(What to produce) Using the entries below, copy exactly each line from the line with "Task: Open search with the magnifier icon" up to and including the line with "Task: Open the History clock icon", with every picture left out.

(Information shown begins)

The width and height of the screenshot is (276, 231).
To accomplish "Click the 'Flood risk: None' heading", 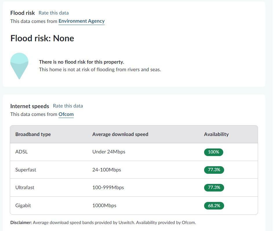I will point(42,38).
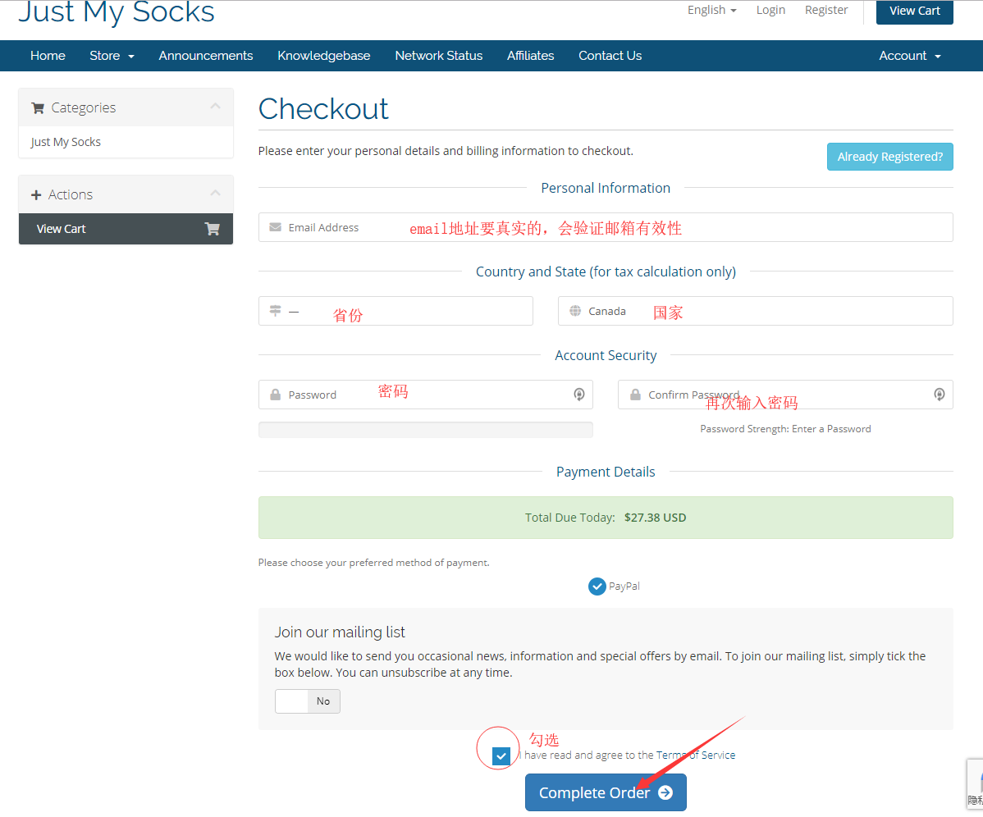983x817 pixels.
Task: Click the Already Registered? button
Action: coord(889,157)
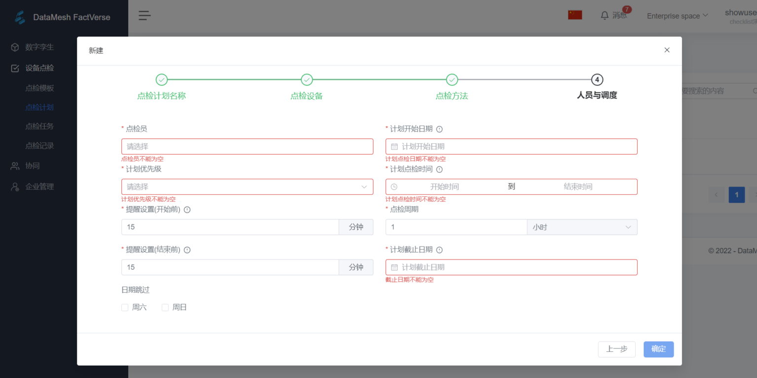This screenshot has height=378, width=757.
Task: Expand the Enterprise space dropdown
Action: [x=677, y=15]
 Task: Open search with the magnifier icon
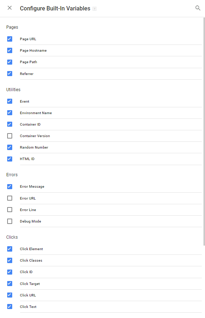198,8
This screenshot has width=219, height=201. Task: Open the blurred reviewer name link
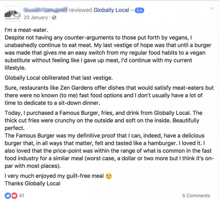[x=45, y=10]
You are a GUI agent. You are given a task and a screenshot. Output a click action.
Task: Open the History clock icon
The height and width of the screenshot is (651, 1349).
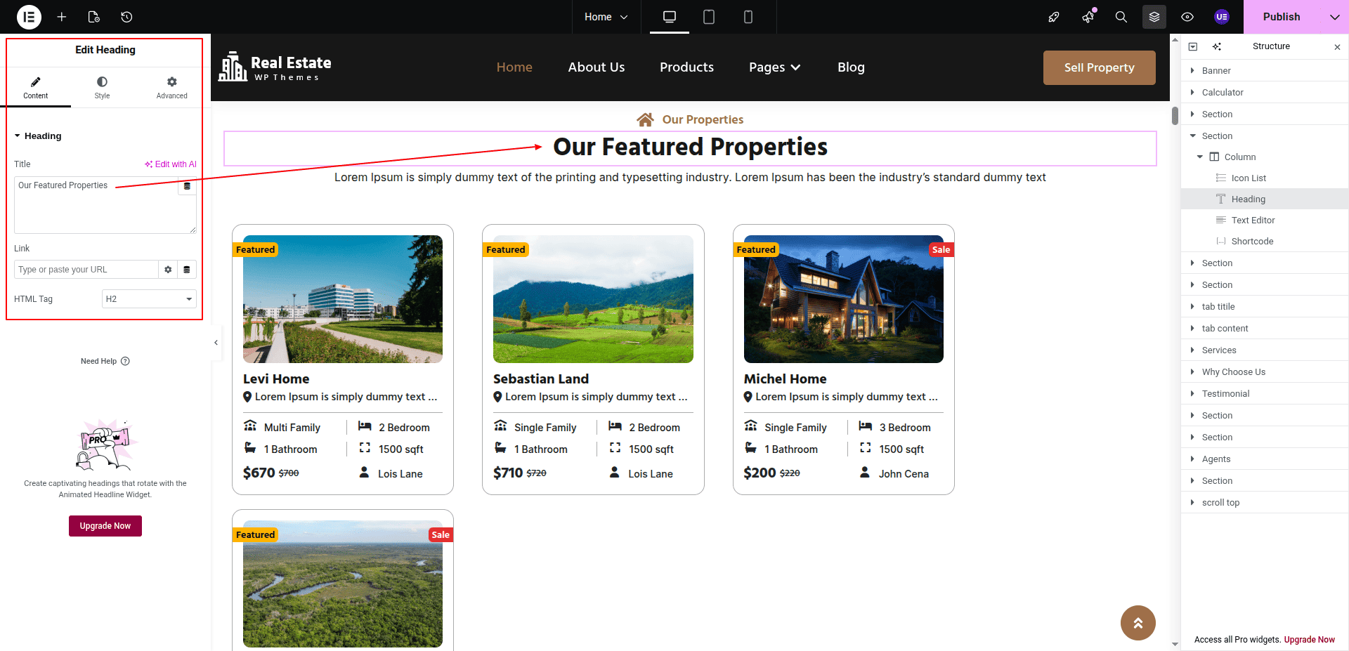tap(126, 17)
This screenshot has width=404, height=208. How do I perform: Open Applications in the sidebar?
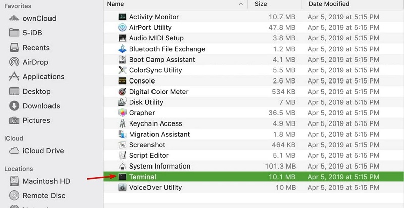43,77
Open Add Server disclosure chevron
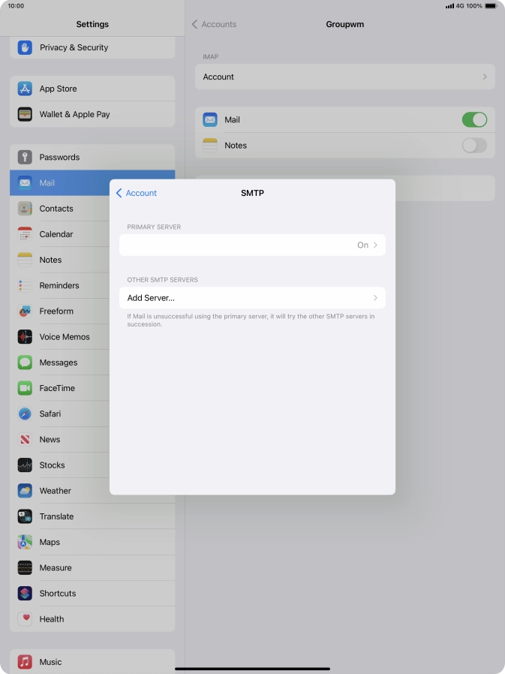Image resolution: width=505 pixels, height=674 pixels. click(x=375, y=298)
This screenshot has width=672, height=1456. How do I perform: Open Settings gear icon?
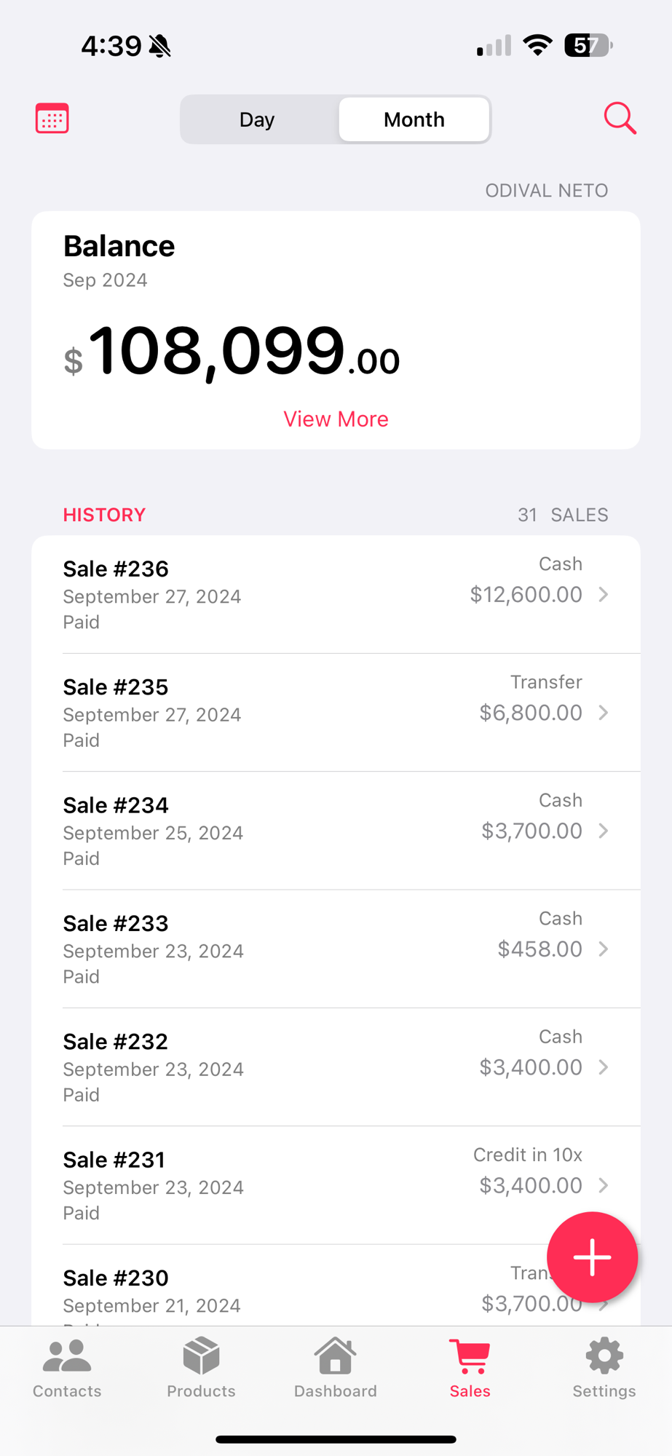point(604,1356)
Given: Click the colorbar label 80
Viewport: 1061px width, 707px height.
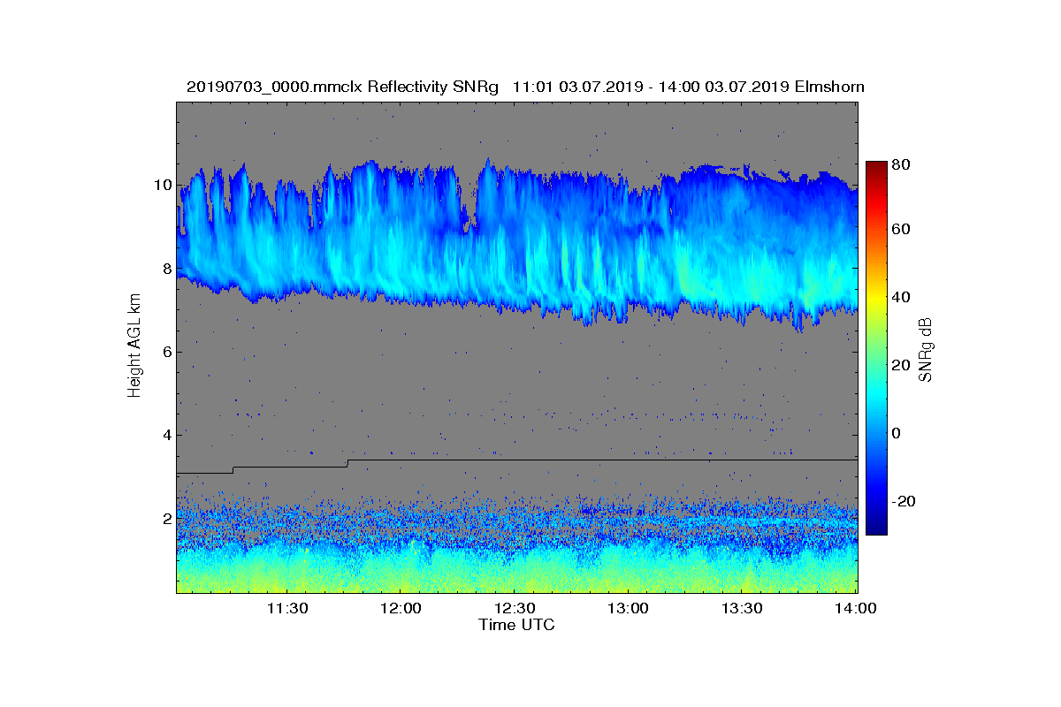Looking at the screenshot, I should (x=901, y=163).
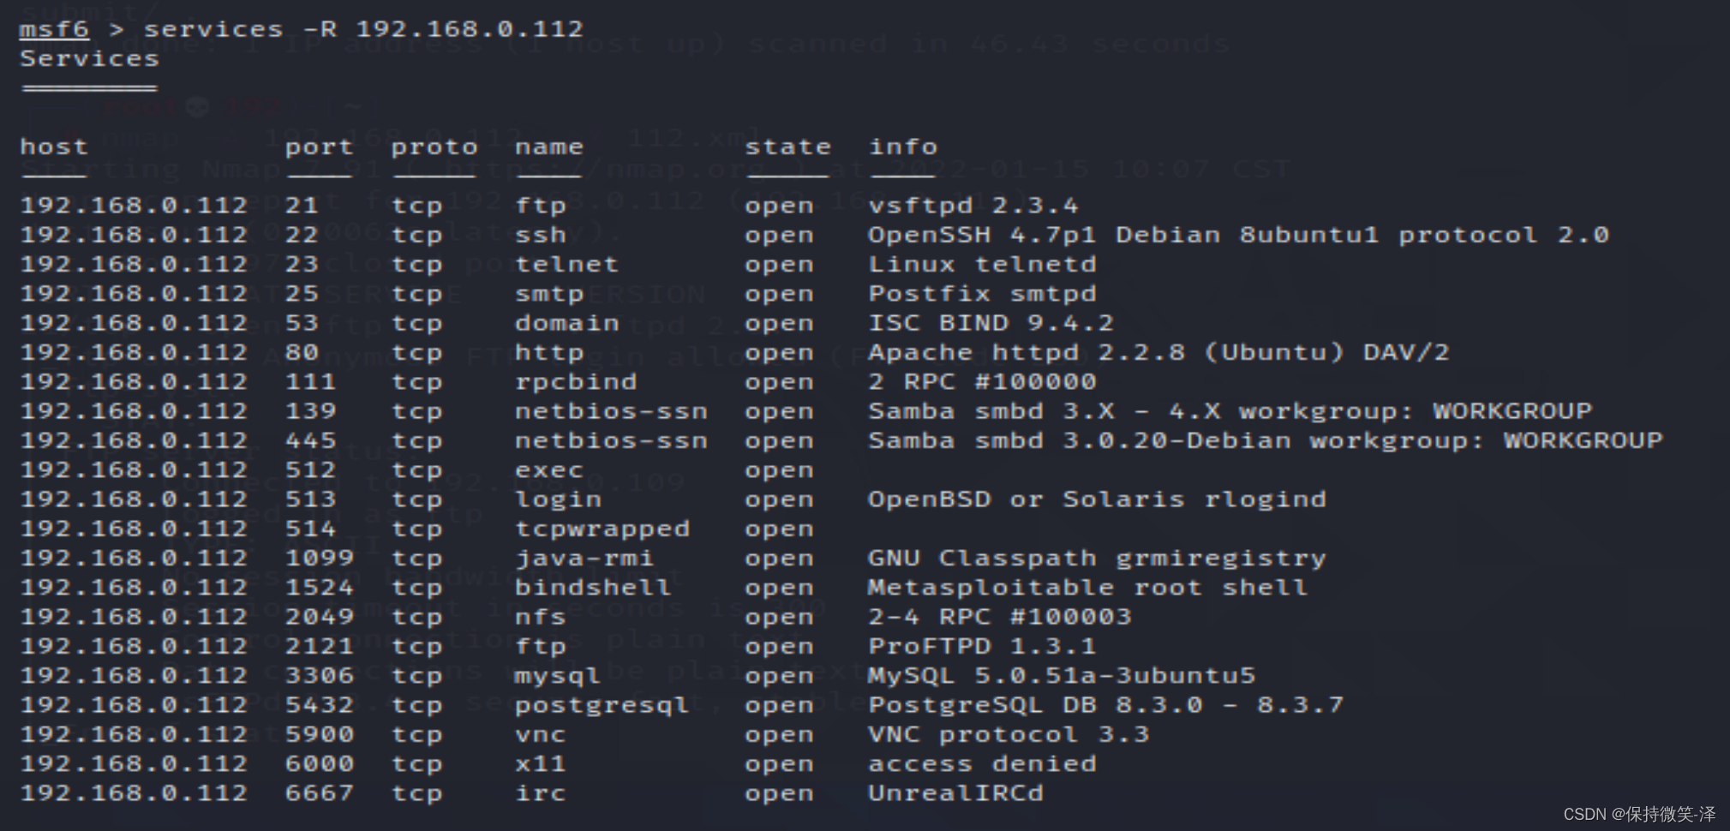1730x831 pixels.
Task: Click the 'port' column header
Action: 319,146
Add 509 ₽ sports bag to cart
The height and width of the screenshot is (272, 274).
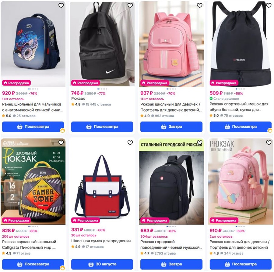click(x=241, y=127)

(Information shown ends)

(Exercise output)
 Task: Open search with the magnifier icon
198,8
This screenshot has width=219, height=201. Task: Open the blurred reviewer name link
[x=45, y=10]
You are a GUI agent. You are given a task and a screenshot. Output a click action.
Task: Open the History clock icon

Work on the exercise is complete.